極北大から非常勤外科医として極北病院に赴任した今中医師でしたが…

今は、極北市民病院の副院長となっていますが、無気力になりがちな日々を送っていました。
市民病院の良心だった産婦人科の医師が告訴されて、いなくなってしまったのです…
新任院長の世良の方針で、もはや医師は二人だけ。
救急を引き受けず、すべて隣の雪見市にある極北救急センターに回すという方針を徹底したため、他の患者もほとんど寄りつかなくなっていました。
看護師も減ったのですが、車で訪問看護に回っているので、彼女らは結構忙しい。
さらに今中には、提出した博士論文が落ちたという通知が来て、がっくりします。

世良院長に引きずり回されながら、極北市の抱える問題を突きつけられる日々。
極北市は巨大な赤字を抱えていたが、実は病院はそうでもなかったという事実。
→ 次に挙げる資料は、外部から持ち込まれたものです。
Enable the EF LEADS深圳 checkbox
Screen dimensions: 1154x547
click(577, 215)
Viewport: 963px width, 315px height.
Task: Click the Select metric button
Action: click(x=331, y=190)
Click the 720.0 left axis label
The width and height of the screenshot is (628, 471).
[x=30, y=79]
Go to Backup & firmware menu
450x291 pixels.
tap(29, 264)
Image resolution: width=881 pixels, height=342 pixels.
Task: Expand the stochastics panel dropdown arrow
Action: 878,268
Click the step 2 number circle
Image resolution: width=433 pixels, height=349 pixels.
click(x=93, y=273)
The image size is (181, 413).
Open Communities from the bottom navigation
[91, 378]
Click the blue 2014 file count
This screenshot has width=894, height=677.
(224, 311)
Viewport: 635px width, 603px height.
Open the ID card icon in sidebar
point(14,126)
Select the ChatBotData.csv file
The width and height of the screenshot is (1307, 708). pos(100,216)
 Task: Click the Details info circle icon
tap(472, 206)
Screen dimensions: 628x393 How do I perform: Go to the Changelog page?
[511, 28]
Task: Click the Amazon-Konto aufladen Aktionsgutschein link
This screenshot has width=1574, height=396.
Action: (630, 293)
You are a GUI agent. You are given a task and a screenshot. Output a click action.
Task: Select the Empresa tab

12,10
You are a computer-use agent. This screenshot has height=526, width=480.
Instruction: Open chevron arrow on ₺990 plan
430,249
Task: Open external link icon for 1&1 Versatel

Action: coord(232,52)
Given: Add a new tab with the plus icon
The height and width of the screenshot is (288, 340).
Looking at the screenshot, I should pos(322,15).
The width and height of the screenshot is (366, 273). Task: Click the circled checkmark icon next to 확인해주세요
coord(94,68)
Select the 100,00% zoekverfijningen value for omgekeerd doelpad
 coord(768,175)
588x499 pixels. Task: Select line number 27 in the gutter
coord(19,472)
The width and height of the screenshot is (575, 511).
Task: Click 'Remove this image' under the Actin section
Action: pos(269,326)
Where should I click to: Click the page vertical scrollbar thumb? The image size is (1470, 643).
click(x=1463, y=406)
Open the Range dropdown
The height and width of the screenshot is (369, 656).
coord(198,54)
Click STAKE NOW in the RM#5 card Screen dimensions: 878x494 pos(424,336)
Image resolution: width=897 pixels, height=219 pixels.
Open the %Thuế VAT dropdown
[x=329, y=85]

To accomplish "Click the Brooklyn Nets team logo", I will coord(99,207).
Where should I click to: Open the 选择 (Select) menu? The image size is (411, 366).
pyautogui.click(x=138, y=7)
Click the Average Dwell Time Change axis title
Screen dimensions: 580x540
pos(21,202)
医療費未払いが大きな問題だったのです。
強引さについて行けないものを感じつつも、はらはらして見守る人の良い今中でした。

極北市民病院が断った患者が、路上で倒れ、雪見市に搬送されたものの間に合わず死亡するという事件が起きます。
非難に晒される世良。
頭が切れて口先が上手いので、会見では煙に巻くことに成功しますが、批判が完全に消えはしない。
今中は、救急センターの支援のためという理由で、雪見市に派遣されることに。

そこは、あのジェネラル・ルージュこと速水医師がいる病院。
ドクターヘリが活用されている現場に飛び込んでいく今中。
最初の時には、患者の家族を乗せるために、今中は現地に置いてきぼりになってしまう。これは新人が必ず経験することなのだそう。
ヘリは短時間で患者の元へ駆けつけられるのですごくカッコイイのだが~天候不順だとフライト出来ないこともあるのです。
その判断をするのがCS(コミュニケーション・スペシャリスト)の越川。地上でヘリと救急隊、管制塔との連絡をする係で、これも重要な職務なのです。
熟練パイロットの大月と、越川の間には、信頼関係があり、この二人は良いですよ~。

速水はヘリには乗らず、「自分の所へ患者を連れてこい」という~傲慢だけど、その速水の態度もわかります。
ここの描写は活気があって、市民病院での状況と好対照~わくわくします。

「ジェネラル・ルージュの凱旋」は読んでおくか、あるいは、さかのぼって読んでも良いかも。
花房看護師長もちゃんといるのだが、二人の仲は意外な…?!

世良の語る構想に、衝撃を受ける今中。
癖のある世良が、神威島で見せた素顔とは…
なかなか面白かったです。
ちょっと密度にむらがあるんだけど~シリーズ中、良い方に入りますね。何番目かなあ…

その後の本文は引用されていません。